There are many other excellent things, such as its cinematography and performance, about this film, but ultimately, it remains most relevant in its portrayal of people trying to remain good in a cruel world.

This film begins underneath the famous Rashomon gate in Kyoto, Japan, during a fierce rainstorm. A scruffy man joins a priest and a woodcutter to wait out the storm. He learns the two men have just witnessed a strange trial. A bandit has killed a samurai and raped his wife, but every witness to the crime has a different story about how it happened.

This film’s use of subjective flashbacks remains its most well-known contribution to the cinematic world. This technique has influenced movies as different as “The Usual Suspects” and “Hoodwinked!”

It is the source of the term “Rashomon effect.”

That is kind of ironic because the plot device does not come from the Ryūnosuke Akutagawa story “Rashomon.” It’s actually taken from an Akutagawa story called “In a Grove,” from which the movie borrows much of its plot.

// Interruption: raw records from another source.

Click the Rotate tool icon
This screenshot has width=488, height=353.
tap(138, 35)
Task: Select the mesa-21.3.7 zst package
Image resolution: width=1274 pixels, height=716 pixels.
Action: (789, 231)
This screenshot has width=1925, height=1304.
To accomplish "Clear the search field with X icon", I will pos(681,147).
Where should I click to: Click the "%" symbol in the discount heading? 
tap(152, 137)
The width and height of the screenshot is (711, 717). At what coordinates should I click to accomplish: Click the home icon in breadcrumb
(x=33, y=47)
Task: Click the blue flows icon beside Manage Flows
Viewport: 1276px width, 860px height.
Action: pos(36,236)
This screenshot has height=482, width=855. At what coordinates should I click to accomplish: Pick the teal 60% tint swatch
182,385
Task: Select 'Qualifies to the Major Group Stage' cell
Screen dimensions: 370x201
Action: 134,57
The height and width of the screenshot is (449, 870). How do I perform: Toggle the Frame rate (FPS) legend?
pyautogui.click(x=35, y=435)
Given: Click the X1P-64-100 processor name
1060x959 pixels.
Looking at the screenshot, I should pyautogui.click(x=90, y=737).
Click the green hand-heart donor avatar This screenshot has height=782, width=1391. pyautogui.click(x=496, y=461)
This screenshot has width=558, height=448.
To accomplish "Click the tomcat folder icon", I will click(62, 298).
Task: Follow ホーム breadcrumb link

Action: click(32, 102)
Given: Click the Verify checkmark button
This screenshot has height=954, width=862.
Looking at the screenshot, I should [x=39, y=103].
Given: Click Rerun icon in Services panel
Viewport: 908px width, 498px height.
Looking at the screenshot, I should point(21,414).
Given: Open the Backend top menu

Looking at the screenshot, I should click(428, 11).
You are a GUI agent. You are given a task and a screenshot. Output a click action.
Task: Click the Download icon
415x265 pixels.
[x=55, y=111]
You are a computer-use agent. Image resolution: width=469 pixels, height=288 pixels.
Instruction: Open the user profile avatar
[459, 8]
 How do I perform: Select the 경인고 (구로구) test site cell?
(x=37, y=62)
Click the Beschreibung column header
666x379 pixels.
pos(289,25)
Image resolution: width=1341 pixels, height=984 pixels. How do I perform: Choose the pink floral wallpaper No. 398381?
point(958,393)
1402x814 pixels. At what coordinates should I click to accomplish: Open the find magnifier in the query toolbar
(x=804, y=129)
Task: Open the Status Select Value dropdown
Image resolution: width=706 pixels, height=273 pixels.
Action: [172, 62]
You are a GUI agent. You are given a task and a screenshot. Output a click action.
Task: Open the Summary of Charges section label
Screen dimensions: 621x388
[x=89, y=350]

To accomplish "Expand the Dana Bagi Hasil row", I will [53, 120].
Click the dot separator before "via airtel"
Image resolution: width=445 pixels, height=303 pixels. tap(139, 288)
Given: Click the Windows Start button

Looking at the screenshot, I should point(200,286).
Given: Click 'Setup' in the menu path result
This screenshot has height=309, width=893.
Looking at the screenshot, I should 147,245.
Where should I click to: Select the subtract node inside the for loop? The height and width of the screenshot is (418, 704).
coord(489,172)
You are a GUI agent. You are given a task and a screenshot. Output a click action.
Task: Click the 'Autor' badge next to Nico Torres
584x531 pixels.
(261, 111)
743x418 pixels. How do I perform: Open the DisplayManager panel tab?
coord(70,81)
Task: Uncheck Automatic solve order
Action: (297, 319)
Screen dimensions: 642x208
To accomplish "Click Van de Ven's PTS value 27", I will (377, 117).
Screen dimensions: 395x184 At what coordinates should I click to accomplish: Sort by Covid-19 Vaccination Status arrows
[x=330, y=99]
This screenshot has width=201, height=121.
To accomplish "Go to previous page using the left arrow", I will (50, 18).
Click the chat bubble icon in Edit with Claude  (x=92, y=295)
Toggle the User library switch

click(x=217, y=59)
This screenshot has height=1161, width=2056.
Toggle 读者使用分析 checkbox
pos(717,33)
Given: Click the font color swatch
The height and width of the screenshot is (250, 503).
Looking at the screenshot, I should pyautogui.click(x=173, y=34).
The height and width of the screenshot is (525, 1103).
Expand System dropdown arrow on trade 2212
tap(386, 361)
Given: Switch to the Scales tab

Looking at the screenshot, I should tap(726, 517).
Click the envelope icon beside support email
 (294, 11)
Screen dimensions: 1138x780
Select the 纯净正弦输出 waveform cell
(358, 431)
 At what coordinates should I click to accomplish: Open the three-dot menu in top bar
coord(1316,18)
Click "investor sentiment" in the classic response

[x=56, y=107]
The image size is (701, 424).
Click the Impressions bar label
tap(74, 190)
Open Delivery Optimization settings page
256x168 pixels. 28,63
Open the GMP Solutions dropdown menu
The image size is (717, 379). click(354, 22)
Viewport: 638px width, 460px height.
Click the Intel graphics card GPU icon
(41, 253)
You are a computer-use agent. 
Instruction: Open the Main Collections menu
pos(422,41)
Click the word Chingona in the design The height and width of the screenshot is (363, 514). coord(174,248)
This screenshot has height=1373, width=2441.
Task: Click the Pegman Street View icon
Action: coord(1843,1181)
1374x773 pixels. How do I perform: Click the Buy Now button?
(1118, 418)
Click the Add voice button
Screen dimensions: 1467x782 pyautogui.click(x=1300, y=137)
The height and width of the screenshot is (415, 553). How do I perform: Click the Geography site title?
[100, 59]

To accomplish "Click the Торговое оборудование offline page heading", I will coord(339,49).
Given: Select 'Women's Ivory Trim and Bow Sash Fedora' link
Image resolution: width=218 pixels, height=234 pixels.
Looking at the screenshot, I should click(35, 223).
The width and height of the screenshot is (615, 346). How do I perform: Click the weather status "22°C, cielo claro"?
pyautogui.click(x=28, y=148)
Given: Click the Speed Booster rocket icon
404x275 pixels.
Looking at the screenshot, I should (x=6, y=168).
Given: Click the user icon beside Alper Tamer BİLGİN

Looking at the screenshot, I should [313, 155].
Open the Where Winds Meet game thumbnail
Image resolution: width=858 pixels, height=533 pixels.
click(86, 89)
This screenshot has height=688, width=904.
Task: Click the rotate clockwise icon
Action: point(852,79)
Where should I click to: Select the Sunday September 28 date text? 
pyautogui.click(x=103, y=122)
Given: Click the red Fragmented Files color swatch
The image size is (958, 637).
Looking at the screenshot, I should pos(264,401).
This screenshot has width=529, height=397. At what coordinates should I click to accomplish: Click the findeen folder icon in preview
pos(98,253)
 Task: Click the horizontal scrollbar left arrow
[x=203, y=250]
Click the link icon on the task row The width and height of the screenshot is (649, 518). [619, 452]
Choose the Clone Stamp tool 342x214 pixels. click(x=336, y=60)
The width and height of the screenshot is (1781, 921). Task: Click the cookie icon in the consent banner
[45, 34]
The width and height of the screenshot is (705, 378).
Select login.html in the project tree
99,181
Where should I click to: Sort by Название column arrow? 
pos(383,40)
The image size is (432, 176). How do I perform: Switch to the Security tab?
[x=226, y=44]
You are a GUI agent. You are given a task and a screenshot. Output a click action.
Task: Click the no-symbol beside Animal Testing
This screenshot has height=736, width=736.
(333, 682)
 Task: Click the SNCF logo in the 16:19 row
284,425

However, there is more to this movie than an inventive structure. It features wonderful filmmaking from director Akira Kurosawa. Every shot is designed for maximum beauty and to move the story forward. His camera moves in a certain way that I have rarely, if ever, seen before.

This is the fourth film director Akira Kurosawa made with Toshiro Mifune. Mifune plays the bandit Tajômaru, and his performance is unforgettable. Every striking gesture he makes gives the impression that there is something deeply wrong with him.

The rest of the cast is great. Takashi Shimura makes excellent use of his expressive face as the woodcutter. Minoru Chiaki is affecting as the priest, who is truly the heart of this film.

This movie paints a thorough portrait of a bleak world. The Japan that the woodcutter and priest live in is wracked by numerous disasters. The constant, heavy rain further accentuates the grimness of 11th-century Japan.

“Rashomon” laments the breakdown of truth and of trust between people. It acknowledges how hard it can be to go on believing in goodness when disaster repeatedly strikes. The despair its characters feel is shared by many in our dark times.

In the end, “Rashomon” is optimistic about humanity’s future. It finds hope in the fact that ordinary people still possess a capacity for kindness.

There is the suggestion that small, individual acts of kindness will contribute to bringing humanity out of the perils of cynicism and destruction.

This is a relevant message that helps make “Rashomon” a brilliant and essential watch.